Stored items

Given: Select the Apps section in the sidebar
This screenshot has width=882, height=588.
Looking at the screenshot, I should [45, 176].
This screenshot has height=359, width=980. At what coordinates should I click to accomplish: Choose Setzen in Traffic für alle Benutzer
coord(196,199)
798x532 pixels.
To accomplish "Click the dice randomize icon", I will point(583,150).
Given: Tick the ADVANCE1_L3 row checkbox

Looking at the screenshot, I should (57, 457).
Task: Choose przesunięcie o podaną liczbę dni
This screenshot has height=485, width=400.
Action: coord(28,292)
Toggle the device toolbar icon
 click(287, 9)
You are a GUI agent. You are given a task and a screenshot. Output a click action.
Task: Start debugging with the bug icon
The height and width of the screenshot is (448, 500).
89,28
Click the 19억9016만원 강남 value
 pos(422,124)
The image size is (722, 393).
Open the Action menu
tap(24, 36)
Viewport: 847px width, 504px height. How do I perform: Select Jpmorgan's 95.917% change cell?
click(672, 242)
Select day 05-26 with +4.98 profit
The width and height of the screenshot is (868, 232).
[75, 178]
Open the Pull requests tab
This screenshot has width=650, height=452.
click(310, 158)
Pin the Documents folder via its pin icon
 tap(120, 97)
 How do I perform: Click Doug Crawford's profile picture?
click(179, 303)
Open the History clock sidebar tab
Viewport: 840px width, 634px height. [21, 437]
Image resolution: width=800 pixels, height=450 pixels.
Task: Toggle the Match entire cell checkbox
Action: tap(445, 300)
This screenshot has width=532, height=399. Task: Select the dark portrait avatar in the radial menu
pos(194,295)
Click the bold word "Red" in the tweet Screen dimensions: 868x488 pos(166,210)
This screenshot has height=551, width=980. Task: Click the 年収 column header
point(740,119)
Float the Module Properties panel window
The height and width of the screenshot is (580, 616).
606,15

• **Exercise**
Each line above needs to be output again, exactly as shown.

• **Task response**
Given: Select the Apps section in the sidebar
This screenshot has width=882, height=588.
Looking at the screenshot, I should [45, 176].
This screenshot has height=359, width=980. At what coordinates should I click to accomplish: Choose Setzen in Traffic für alle Benutzer
coord(196,199)
798x532 pixels.
To accomplish "Click the dice randomize icon", I will point(583,150).
Given: Tick the ADVANCE1_L3 row checkbox

Looking at the screenshot, I should (57, 457).
Task: Choose przesunięcie o podaną liczbę dni
This screenshot has height=485, width=400.
Action: coord(28,292)
Toggle the device toolbar icon
 click(287, 9)
You are a GUI agent. You are given a task and a screenshot. Output a click action.
Task: Start debugging with the bug icon
The height and width of the screenshot is (448, 500).
89,28
Click the 19억9016만원 강남 value
 pos(422,124)
The image size is (722, 393).
Open the Action menu
tap(24, 36)
Viewport: 847px width, 504px height. How do I perform: Select Jpmorgan's 95.917% change cell?
click(672, 242)
Select day 05-26 with +4.98 profit
The width and height of the screenshot is (868, 232).
[75, 178]
Open the Pull requests tab
This screenshot has width=650, height=452.
click(310, 158)
Pin the Documents folder via its pin icon
 tap(120, 97)
 How do I perform: Click Doug Crawford's profile picture?
click(179, 303)
Open the History clock sidebar tab
Viewport: 840px width, 634px height. [21, 437]
Image resolution: width=800 pixels, height=450 pixels.
Task: Toggle the Match entire cell checkbox
Action: tap(445, 300)
This screenshot has width=532, height=399. Task: Select the dark portrait avatar in the radial menu
pos(194,295)
Click the bold word "Red" in the tweet Screen dimensions: 868x488 pos(166,210)
This screenshot has height=551, width=980. Task: Click the 年収 column header
point(740,119)
Float the Module Properties panel window
The height and width of the screenshot is (580, 616).
606,15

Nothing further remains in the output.